St. Tönis. Auch die dritte Veranstaltung im Rahmen der neuen Kulturreihe „Götterspeise“ hat ein begeistertes Publikum hinterlassen. Nach dem französischen Chanson-Abend zum Auftakt und dem Konzert „Harp goes Pop“ standen dieses Mal der bekannte Schauspieler August Zirner und der Bassist und Komponist Kai Struwe im leicht erhöhten Altarraum der evangelischen Christuskirche in St. Tönis. Sie boten eine musikalische Lesung des Buchs „Der kleine Prinz“.

170 Zuhörer saßen eng aneinander auf den Kirchenbänken. Die Karten waren schon im Voraus ausverkauft gewesen. Mehr als eineinhalb Stunden lang herrschte konzentrierte Stille. August Zirner wusste, seine jahrelange, professionelle Schauspielerfahrung und seine geschulte Stimme gut einzusetzen. Auch ohne Körpereinsatz „spielte“ der 62-Jährige den Text mehr, als dass er ihn las. Außerdem hatte der Schauspieler seine Querflöte mitgebracht. Nahtlos ging das Programm vom Text in den Ton über und andersherum.

Die Musik, die Kai Struwe komponiert hat, passte hervorragend zum Text. Während die warmen Töne des Kontrabasses zwischen den Bankreihen vibrierten und die Worte des Piloten, der die Geschichte erzählte, sich zu wiederholen schienen, hüpften die hohen, leichten Töne der Querflöte über die Zuschauerreihen hinweg und schienen nicht zu fassen zu sein — genauso wie der Prinz, der viele Fragen stellt, aber keine beantwortet. Die beiden Instrumente harmonierten hervorragend.

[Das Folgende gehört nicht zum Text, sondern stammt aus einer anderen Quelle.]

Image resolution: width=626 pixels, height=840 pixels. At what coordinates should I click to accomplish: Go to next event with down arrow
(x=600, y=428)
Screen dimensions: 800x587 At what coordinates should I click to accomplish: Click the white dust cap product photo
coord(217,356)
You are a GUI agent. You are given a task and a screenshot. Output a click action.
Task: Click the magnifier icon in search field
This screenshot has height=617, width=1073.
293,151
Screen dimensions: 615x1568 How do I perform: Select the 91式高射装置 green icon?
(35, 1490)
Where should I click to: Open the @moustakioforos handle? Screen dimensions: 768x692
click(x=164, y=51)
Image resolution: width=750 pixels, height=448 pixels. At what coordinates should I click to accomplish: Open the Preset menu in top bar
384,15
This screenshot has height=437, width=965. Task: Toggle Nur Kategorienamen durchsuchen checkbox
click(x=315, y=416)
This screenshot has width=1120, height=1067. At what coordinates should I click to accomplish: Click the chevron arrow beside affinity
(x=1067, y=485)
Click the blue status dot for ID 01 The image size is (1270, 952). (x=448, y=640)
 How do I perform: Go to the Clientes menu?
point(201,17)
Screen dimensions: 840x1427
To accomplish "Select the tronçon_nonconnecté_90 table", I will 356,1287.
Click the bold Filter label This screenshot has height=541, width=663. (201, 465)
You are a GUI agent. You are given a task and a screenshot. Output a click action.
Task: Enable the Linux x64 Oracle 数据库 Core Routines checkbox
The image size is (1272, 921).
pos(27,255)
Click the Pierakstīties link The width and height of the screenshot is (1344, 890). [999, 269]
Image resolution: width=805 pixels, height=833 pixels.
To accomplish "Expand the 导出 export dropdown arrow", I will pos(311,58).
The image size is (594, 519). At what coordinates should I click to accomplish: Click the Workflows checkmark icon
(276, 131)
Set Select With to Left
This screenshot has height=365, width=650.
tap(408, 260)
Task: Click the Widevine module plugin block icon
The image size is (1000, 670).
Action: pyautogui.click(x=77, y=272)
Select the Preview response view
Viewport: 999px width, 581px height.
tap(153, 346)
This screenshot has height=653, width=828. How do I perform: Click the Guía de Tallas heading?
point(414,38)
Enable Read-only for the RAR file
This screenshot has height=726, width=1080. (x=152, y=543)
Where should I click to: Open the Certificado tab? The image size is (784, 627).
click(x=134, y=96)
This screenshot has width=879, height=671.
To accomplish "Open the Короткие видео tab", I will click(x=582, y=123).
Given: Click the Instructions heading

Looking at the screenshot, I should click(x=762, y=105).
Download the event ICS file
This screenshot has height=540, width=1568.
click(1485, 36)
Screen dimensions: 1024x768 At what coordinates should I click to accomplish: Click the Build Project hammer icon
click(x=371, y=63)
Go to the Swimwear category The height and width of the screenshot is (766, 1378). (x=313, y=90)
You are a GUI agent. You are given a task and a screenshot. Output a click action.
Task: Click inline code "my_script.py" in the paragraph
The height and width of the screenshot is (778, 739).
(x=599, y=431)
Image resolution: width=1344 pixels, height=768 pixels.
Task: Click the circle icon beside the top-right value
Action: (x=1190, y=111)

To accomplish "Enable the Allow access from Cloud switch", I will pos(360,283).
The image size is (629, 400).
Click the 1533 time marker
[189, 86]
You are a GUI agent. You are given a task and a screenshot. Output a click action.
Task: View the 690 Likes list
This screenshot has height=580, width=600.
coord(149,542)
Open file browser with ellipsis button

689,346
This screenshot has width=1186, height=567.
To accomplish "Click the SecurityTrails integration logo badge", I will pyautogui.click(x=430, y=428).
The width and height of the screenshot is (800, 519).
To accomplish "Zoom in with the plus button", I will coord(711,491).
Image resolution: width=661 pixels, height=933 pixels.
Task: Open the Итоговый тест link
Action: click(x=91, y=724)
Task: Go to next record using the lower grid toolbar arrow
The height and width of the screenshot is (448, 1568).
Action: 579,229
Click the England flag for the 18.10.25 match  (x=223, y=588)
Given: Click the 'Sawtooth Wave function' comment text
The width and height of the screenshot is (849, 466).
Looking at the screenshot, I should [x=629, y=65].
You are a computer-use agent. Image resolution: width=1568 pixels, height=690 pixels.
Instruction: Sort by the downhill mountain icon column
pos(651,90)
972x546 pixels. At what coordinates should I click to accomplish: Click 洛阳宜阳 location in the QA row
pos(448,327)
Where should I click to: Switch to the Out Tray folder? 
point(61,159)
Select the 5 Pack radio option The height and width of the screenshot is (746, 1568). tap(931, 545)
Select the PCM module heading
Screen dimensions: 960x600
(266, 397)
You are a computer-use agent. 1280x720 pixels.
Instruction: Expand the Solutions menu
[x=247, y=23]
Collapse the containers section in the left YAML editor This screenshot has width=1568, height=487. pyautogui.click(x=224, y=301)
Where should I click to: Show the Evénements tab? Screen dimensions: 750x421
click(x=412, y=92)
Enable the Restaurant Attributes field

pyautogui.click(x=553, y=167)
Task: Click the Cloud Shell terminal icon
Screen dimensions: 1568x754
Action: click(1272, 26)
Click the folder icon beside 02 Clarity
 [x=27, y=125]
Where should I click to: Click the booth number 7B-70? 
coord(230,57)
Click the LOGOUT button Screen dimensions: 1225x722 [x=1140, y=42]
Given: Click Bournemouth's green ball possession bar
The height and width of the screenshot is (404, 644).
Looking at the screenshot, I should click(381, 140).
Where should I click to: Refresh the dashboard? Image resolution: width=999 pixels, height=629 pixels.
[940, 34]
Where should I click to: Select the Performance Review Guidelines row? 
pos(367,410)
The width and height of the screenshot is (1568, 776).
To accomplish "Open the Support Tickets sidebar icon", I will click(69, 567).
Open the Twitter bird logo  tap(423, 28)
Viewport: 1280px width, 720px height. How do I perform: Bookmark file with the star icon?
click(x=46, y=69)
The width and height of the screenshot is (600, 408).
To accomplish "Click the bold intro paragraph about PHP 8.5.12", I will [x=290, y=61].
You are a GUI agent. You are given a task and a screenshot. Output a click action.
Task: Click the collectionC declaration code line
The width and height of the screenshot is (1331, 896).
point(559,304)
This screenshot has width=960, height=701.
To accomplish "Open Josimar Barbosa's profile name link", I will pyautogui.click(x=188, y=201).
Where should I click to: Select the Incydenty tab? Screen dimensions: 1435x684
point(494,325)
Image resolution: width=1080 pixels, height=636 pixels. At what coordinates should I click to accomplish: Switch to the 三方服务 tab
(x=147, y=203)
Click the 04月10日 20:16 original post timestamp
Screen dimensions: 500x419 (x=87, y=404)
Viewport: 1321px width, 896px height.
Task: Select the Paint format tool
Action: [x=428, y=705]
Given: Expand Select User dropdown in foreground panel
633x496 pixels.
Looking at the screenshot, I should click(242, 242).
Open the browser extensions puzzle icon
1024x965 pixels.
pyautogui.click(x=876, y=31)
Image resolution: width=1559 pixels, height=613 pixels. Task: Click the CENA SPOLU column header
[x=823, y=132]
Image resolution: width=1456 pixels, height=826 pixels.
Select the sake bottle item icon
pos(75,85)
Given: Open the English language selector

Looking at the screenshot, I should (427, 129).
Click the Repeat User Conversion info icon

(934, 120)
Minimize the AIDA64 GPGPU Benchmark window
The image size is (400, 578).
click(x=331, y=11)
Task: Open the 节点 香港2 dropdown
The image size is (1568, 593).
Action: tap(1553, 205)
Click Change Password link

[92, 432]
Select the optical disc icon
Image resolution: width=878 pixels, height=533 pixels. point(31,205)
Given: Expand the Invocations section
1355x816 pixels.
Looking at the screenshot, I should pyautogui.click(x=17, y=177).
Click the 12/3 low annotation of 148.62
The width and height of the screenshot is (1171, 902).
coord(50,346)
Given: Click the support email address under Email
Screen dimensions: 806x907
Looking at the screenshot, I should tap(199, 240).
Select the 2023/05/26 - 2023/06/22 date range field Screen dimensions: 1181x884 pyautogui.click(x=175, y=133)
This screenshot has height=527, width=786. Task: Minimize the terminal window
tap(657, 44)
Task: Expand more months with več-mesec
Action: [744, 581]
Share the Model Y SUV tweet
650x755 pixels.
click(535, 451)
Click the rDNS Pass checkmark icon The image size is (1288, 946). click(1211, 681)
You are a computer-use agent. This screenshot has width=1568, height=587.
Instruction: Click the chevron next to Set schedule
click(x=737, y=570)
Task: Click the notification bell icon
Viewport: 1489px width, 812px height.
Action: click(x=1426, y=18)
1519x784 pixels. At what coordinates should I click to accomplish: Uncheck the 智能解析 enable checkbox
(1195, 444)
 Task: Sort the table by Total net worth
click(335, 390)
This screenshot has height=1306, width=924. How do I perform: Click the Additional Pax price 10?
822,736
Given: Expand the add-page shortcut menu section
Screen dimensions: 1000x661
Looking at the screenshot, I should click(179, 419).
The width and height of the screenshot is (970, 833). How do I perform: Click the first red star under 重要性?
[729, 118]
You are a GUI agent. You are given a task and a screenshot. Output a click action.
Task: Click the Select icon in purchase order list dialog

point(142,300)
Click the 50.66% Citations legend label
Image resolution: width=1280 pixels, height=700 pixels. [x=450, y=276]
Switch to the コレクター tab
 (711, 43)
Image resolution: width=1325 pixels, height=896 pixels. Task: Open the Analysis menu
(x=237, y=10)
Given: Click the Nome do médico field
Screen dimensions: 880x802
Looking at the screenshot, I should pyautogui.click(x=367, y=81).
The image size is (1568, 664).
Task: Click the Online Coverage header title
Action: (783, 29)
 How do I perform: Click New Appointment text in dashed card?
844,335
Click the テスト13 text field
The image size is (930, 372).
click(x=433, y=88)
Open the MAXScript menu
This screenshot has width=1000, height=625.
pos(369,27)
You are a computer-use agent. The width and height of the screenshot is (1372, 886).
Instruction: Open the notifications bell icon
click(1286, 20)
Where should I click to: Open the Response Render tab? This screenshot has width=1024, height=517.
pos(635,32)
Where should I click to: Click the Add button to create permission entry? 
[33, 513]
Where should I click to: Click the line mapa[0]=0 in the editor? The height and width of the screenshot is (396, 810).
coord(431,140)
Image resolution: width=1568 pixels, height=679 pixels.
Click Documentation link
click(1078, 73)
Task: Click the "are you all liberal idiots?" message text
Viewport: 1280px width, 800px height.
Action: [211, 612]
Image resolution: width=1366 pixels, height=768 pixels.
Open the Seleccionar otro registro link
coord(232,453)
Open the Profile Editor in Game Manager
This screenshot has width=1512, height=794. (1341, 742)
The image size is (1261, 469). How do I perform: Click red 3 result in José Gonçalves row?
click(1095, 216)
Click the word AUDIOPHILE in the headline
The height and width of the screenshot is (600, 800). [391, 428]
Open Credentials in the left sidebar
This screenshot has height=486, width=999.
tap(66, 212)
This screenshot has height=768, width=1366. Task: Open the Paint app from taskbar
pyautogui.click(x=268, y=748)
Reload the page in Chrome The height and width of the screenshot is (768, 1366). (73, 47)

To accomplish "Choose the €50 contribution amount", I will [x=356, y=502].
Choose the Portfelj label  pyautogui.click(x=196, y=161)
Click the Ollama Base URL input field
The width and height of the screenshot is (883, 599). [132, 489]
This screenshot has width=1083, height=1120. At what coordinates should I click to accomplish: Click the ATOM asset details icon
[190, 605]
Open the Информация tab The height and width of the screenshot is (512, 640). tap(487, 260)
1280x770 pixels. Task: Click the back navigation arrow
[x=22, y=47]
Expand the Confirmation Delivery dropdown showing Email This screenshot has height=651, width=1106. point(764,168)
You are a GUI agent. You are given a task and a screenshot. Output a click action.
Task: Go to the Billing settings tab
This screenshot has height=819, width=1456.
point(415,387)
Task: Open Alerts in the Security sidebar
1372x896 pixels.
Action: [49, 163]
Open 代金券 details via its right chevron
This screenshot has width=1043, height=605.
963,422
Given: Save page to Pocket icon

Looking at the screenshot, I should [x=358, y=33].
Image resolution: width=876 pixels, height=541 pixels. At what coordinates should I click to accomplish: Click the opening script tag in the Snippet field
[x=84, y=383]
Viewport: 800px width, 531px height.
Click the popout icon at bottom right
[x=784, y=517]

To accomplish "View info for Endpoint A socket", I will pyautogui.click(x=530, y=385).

Überhaupt wirkte die Geschichte, obwohl oft gelesen, von August Zirner rezitiert noch einmal ganz anders. Besonders, als der Prinz die verschiedenen Planeten bereist und den König, den Trinker oder den Geografen kennenlernt, entfaltete Zirner sein ganzes Können. In seiner Stimme und seiner Mimik spiegelten sich die Charaktere der Planetenbewohner. Und den Fuchs, der sich vom Prinzen zähmen lässt, stattete der Schauspieler mit so viel Charme aus, dass jeder verstand, warum der Prinz bei ihm bleibt und sich ebenfalls „zähmen“ lässt.

1943 hat der französische Autor Antoine de Saint-Exupéry den Text veröffentlicht. Aber die Mischung aus Philosophie, Lebensweisheit und Kritik am Werteverfall ist zeitlos. So trifft der kleine Prinz auf seiner Reise unter anderem auf einen König, für den alle anderen nur Untertanen sind, einen Alkoholiker, der trinkt, um seine Trunksucht zu vergessen, einen Geschäftsmann, der glaubt, reich zu sein, weil er meint, die Sterne zu besitzen. Viele Zitate aus der Erzählung, die als Plädoyer für Freundschaft, Menschlichkeit und die Bereitschaft, Verantwortung für andere zu übernehmen, verstanden werden darf, werden heute noch immer wieder verwendet.